By Nicolás Misculin and Richard Lough
BUENOS AIRES (Reuters) - Daniel Scioli is the clear front-runner in Argentina's election because he has the support of outgoing President Cristina Fernandez. To win it, though, he now needs to convince swing voters he will not be her puppet.
The fiery leftist's backing handed Scioli, a moderate within the broad Peronist movement, a support base worth almost one in three of all voters, especially in working-class areas where her welfare policies are popular.
But Fernandez is a divisive leader and many centrist voters want an end to the capital controls, import restrictions and high inflation that are also part of her legacy.
Scioli's best hope for winning the presidential race is an outright victory in the first round on Oct. 25, when he will just need 40 percent support if he has a 10-percentage point lead over his closest rival.
But two weeks ahead of the ballot opinions polls show him just short of that level. If he fails, he would need 50 percent support in a second round runoff and might be vulnerable.
At stake is the pace and depth of reforms to liberalize Latin America's third biggest economy and smooth its return to global credit markets after Fernandez's government defaulted on debt payments last year.
In the hunt for undecided votes, his rivals are playing up concerns over how much freedom Scioli, the governor of Buenos Aires province and a former powerboat champion, would have to shape policy and whether Fernandez would continue to call the shots.
"Scioli owes all his votes to Cristina," Alberto Fernandez, a close political ally of third-placed candidate Sergio Massa, told Radio 10.
Early in the campaign, officials close to Scioli were concerned he might lean too far toward the open-market policies sought by investors. He only secured Fernandez's endorsement after he chose a close confidante of hers as his running mate.
Fernandez shows no signs of bowing out quietly. In recent weeks, she has stepped up her public appearances, often flanked by Scioli, complicating his task of forging his own identity.
Mauricio Macri, leader of the center-right opposition party PRO and Scioli's closest challenger, has denigrated the 58-year-old as in the pocket of the president.
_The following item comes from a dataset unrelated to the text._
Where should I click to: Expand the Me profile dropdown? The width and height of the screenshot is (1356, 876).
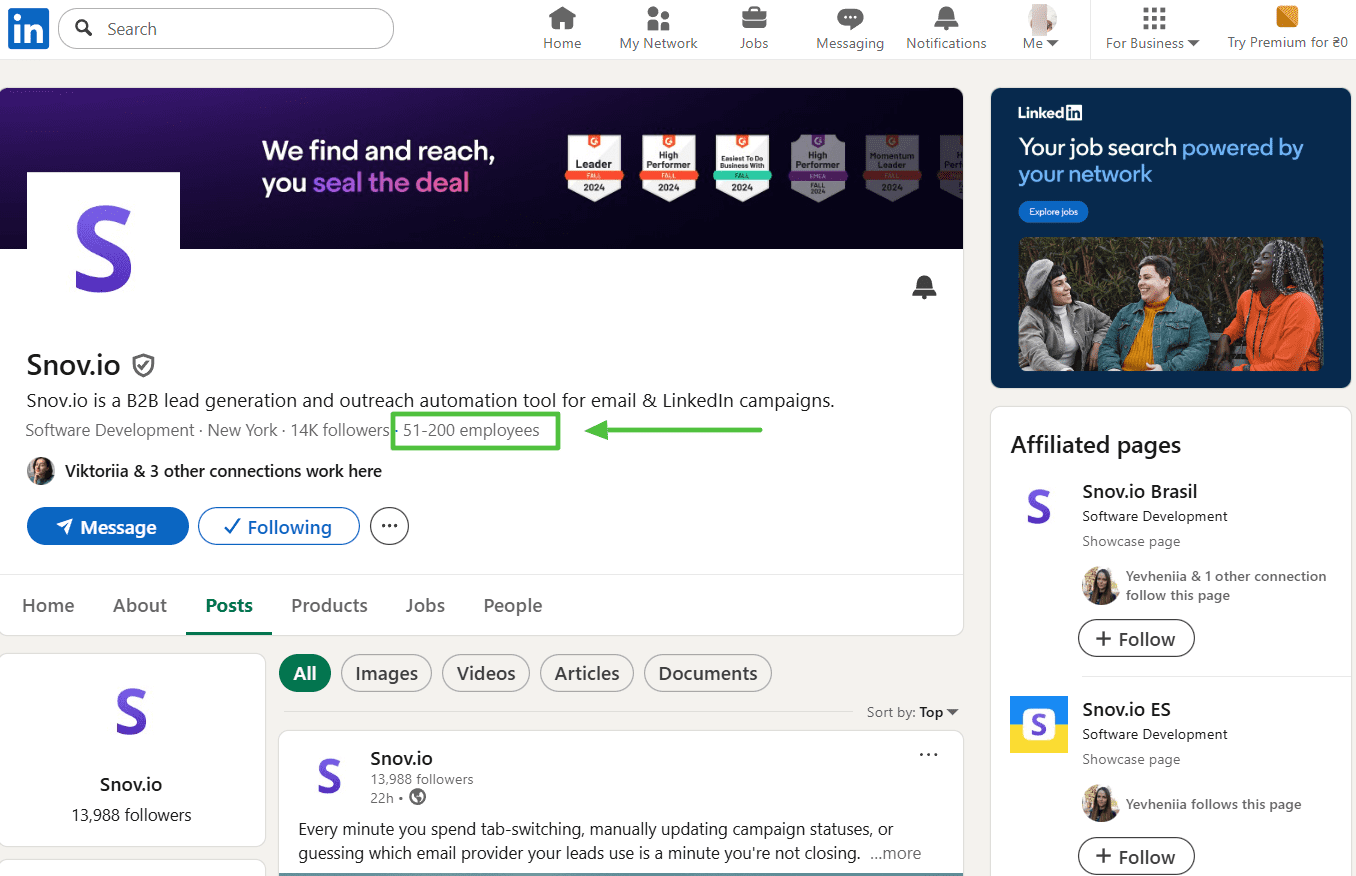click(1041, 30)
"It is clear that the ruling party is having trouble defining who will govern in the event it wins," Macri said in Argentina's first-ever presidential debate this month after Scioli ducked out of the event.
Fernandez cannot run for a third straight term but has been urged by some allies to stage a comeback in 2019, forcing Scioli to fend off suggestions he would simply be keeping the seat warm for her.
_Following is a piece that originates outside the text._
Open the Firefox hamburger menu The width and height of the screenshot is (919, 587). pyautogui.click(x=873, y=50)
Scioli brushes of the criticism and says he is his own man.
"I will exercise my constitutional powers fully," he told Reuters at a boxing tournament near his home outside the capital, Buenos Aires.
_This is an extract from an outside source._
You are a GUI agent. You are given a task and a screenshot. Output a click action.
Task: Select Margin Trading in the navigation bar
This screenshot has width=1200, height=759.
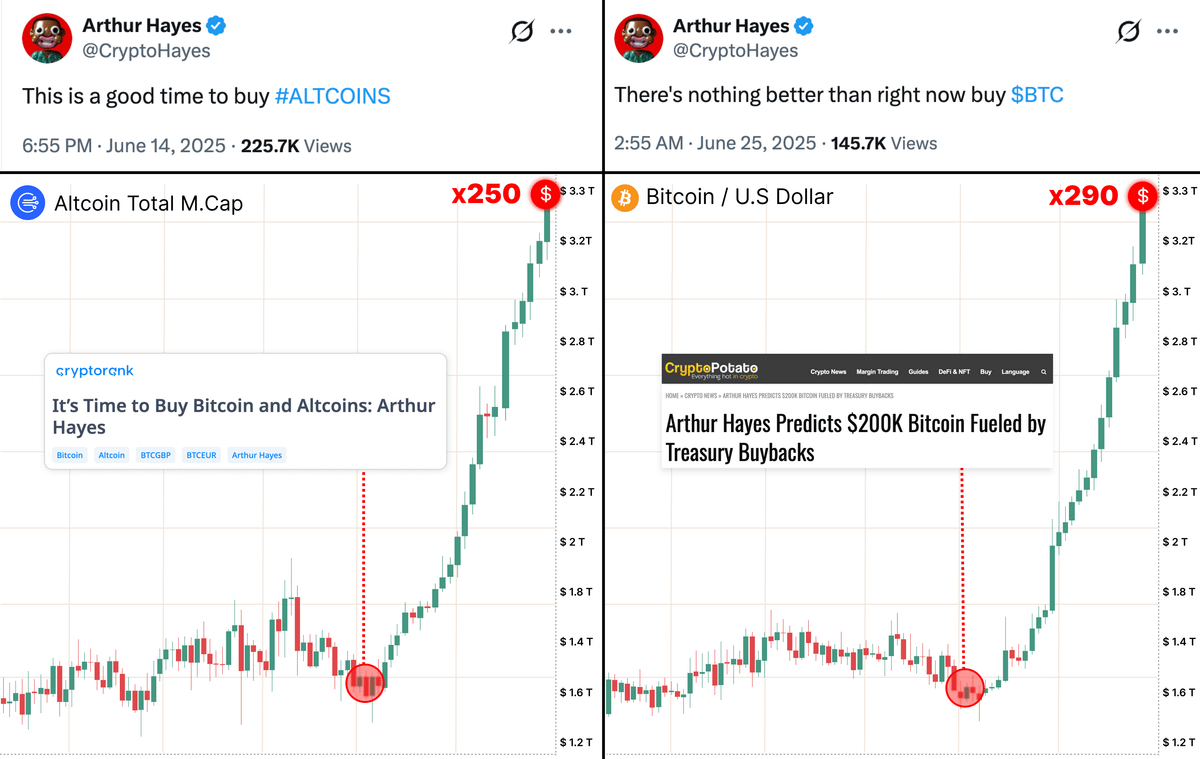point(878,371)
Scioli drew 37.1 percent support in a new poll by Poliarquia on Sunday. Macri trailed with 26.2 percent and Massa, a centrist who defected from the ruling party in 2013 to form a new dissident Peronist party, Renewal Front, had 20.1 percent.
The poll showed Scioli had the support of between 38.5 and 41 percent of respondents once undecided voters were discounted.
Throughout the campaign, Scioli has had to balance keeping the Fernandez faithful on his side while convincing others he will have enough autonomy to change her more unpopular policies.
He is promising pro-business policies to spur economic growth but rejects dismantling social welfare policies and workers' rights.
He says his policy of "gradual change" will draw investment worth $30 billion annually and warns the rapid changes proposed by Macri would drive Argentina into a recession.
But he has left it to advisers and allied provincial governors to expound on sensitive issues that could rankle Fernandez: the need to restore Argentina's access to global credit markets and how to tackle bloated subsidies and high inflation.
"There are issues on which we cannot yet speak. We can not touch upon all the topics we'd like to," one Scioli camp insider acknowledged.
Scioli's overtures to the center have been subtle - a photo call with the U.S. ambassador hinted at a more conciliatory relationship with Washington than under Fernandez.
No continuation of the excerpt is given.